PROMPT 1: Write out the bacon and cancer article between "And of course" and "that gets reviewed.", inclusive, swapping "marker" for "sign".
PROMPT 2: In the bacon and cancer article, by how much does IARC say eating bacon and red meat can increase the risk of colon cancer?

READING TEXT:
[Start of Attachment]

Meat Of The Matter

BaconThere are a multitude of ways to shock an audience, but it is not every day that a news item causes fear, disdain, and skepticism all with one headline. Yet somehow the International Agency for Research on Cancer (IARC) managed to do just this on Oct. 26 by announcing that everyday food items such as bacon and red meat are now classified respectively as ‘carcinogenic to humans’ (Group 1) and ‘probably carcinogenic to humans’ (Group 2A).

This classification and the way in which it was widely publicized is problematic on several accounts, foremost of which is the method of classification itself. Here carcinogens are grouped according to strength of evidence, not risk factor. This led to many headlines trumpeting that eating bacon is just as dangerous as smoking in terms of cancer risk, which is completely untrue. The Group 1 classification merely means that after reviewing certain pieces of literature, the agency believes it has enough evidence to associate processed meats with cancer incidence; the actual risk associated with eating foods such as bacon is vastly lower than the risk associated with smoking. And this brings up another point of contention—while IARC tells us that eating bacon and red meat can increase risk of colon cancer by 18 percent, it does not specify what exactly the resulting risk factor is. And given that the lifetime risk of colon cancer for men and women is a fairly low 4.5 percent, adding bacon to equation does not cause a huge rise in risk. That 4.5 percent is increased by 18 percent (note that these percentages are not additive), making the total lifetime risk more like 5.3 percent—and remember that this is based on the average human consuming roughly two slices of bacon every single day. This statistic is certainly something to be aware of, but is much less worrisome than it needs to be. It is also a far cry from the risk caused by smoking  two cigarettes a day.

And of course by only reviewing literature, it is nearly impossible to directly correlate health with anything. Perhaps those who eat less bacon, and are therefore at lower risk for cancer, tend to lead healthier lifestyles in general. Or maybe excessive bacon consumption is just a marker for other unhealthy eating habits. There have indeed been studies on the long term effects of processed and red meat on health, however IARC provides limited data in their announcement and can pick and choose the literature that gets reviewed.

[End of Attachment]

(Stored items)
[Start of Attachment]

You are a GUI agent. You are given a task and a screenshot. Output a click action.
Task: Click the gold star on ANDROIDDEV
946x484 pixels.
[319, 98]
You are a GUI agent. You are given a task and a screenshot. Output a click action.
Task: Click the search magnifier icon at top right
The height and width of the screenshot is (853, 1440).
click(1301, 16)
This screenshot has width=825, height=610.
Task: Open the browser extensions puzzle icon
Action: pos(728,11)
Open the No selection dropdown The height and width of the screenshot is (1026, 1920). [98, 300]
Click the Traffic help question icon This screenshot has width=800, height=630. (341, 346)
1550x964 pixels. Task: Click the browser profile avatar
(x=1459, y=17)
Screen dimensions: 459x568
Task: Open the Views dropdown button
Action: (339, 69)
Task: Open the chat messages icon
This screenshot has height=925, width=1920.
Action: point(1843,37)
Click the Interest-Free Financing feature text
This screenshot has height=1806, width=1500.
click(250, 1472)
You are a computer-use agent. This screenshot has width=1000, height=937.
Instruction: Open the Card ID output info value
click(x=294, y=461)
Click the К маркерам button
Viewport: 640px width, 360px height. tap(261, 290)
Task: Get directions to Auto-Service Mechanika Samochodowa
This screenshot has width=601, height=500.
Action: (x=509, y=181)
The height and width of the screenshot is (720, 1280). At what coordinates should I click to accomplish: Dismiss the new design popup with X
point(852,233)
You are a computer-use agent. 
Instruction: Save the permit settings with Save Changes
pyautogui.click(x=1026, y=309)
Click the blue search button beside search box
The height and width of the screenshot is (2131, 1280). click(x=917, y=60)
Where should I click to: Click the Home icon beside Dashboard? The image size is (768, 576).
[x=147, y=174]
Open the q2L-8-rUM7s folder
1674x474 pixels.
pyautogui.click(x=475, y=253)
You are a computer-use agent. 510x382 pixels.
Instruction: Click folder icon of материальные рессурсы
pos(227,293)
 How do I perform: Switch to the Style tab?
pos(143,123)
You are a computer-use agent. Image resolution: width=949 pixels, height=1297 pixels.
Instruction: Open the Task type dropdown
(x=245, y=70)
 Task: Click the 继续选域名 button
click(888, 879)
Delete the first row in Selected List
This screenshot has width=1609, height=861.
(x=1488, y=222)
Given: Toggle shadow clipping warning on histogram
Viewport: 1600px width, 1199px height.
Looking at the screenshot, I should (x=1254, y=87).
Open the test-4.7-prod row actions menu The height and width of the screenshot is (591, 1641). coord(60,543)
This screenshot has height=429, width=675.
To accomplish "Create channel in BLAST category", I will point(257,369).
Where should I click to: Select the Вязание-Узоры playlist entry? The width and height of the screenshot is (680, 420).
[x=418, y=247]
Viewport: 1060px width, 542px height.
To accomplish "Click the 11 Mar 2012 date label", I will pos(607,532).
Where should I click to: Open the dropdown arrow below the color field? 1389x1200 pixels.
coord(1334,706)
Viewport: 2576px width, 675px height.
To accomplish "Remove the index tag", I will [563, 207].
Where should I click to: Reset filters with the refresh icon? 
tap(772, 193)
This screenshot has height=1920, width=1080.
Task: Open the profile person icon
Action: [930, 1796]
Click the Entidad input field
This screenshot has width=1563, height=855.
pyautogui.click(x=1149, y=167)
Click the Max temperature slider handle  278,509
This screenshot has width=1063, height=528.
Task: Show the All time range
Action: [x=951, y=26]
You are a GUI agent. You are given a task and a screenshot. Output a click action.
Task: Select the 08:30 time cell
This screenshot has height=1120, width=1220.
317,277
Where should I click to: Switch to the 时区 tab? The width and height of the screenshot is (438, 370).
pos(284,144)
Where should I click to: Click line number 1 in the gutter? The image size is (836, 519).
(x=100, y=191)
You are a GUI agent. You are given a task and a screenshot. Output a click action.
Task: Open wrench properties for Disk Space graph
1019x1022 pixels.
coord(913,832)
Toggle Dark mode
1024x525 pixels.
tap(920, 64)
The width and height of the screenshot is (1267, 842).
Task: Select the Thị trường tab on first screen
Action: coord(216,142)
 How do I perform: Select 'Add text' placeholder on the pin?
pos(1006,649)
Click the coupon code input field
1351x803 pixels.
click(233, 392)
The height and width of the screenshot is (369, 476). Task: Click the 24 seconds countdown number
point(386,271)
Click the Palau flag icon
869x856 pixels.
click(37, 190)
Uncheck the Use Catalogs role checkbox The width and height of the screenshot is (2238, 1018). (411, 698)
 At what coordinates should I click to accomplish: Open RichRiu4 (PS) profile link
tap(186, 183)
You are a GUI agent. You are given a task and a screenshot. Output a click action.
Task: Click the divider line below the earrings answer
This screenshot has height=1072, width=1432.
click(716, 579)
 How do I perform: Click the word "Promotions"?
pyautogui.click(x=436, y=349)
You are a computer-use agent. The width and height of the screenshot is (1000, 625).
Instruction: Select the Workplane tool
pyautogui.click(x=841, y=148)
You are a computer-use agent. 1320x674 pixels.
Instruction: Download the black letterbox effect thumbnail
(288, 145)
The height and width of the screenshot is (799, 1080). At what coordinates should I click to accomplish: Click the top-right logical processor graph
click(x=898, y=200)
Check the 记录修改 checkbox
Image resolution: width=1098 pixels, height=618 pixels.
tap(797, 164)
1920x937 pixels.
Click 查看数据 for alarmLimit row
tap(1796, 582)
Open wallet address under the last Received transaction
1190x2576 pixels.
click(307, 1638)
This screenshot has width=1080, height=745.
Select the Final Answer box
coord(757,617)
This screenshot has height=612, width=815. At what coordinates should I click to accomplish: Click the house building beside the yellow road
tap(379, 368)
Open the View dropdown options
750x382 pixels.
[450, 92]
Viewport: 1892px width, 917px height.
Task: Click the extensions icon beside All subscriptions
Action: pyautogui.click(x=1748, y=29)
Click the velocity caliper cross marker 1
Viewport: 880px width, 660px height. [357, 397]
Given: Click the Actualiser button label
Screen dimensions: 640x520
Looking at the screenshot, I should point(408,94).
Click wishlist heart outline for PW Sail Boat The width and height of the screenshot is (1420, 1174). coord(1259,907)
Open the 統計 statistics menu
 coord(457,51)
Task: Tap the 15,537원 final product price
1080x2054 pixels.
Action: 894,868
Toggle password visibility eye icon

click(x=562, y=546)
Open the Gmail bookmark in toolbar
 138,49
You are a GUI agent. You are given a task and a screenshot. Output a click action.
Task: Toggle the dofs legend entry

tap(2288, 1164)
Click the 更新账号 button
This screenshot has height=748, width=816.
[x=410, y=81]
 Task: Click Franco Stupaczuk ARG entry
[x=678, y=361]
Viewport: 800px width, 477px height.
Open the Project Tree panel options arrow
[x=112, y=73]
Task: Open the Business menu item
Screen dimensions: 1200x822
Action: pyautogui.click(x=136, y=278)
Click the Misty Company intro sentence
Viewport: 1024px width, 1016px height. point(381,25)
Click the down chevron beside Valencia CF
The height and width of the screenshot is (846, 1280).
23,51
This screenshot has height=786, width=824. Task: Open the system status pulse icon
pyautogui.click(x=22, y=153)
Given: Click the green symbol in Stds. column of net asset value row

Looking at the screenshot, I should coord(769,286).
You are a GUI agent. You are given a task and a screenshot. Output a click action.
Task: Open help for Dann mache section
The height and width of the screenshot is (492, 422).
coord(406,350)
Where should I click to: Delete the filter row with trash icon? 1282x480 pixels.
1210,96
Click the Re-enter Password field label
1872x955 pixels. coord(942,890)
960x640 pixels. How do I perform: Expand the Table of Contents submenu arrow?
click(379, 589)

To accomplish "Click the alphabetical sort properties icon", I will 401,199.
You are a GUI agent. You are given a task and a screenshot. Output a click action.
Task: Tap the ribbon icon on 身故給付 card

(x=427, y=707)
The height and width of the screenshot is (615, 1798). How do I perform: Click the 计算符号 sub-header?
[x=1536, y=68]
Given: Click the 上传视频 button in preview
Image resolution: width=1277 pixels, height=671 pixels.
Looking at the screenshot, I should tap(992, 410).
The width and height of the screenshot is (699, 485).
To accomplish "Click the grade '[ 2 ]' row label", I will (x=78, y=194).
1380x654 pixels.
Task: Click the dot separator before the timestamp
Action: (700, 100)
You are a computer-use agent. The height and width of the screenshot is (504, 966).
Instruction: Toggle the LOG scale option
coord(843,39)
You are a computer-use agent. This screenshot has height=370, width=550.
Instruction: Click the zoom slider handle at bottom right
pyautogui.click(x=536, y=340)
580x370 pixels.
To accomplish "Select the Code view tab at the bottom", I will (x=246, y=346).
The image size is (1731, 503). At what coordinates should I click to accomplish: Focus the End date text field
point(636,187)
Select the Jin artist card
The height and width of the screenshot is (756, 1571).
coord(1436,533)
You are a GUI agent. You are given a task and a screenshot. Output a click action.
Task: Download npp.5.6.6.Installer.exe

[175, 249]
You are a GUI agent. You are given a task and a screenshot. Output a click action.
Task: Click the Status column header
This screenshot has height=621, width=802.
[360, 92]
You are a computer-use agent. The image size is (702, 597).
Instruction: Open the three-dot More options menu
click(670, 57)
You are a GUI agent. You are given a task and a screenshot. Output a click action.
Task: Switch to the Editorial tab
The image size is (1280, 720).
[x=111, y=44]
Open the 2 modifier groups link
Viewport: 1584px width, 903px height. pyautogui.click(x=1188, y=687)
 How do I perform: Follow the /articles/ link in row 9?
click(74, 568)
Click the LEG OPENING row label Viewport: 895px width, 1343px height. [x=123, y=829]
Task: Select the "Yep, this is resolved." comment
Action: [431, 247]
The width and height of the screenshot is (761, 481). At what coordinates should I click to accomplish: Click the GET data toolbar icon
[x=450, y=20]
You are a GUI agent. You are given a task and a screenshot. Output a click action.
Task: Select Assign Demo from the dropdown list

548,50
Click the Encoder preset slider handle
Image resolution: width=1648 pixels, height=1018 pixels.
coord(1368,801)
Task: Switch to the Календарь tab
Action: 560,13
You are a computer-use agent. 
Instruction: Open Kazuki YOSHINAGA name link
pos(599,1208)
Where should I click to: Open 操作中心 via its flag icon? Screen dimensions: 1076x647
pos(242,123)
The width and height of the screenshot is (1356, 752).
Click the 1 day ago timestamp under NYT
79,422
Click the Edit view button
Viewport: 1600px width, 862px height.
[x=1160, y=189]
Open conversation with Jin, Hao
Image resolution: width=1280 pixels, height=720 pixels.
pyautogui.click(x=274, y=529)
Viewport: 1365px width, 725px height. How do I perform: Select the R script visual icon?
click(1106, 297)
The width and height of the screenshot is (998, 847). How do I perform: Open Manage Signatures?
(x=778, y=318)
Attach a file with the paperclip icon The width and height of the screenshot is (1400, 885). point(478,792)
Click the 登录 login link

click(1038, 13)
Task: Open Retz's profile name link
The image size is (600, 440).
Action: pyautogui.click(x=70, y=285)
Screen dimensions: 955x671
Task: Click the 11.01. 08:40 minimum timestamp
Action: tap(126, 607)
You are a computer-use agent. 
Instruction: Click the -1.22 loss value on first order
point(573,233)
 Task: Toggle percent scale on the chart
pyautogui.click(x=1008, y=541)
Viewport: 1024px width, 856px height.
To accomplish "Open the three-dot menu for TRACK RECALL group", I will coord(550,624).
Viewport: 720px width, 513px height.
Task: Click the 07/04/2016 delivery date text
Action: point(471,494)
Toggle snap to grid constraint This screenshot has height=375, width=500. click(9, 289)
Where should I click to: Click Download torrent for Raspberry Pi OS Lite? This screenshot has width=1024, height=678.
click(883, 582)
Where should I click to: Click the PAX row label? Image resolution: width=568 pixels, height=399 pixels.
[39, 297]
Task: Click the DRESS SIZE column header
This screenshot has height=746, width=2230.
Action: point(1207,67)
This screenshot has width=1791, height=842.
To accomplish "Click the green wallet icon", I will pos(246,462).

[End of Attachment]

ANSWER AREA 1:
And of course by only reviewing literature, it is nearly impossible to directly correlate health with anything. Perhaps those who eat less bacon, and are therefore at lower risk for cancer, tend to lead healthier lifestyles in general. Or maybe excessive bacon consumption is just a sign for other unhealthy eating habits. There have indeed been studies on the long term effects of processed and red meat on health, however IARC provides limited data in their announcement and can pick and choose the literature that gets reviewed.

ANSWER AREA 2: By 18 percent.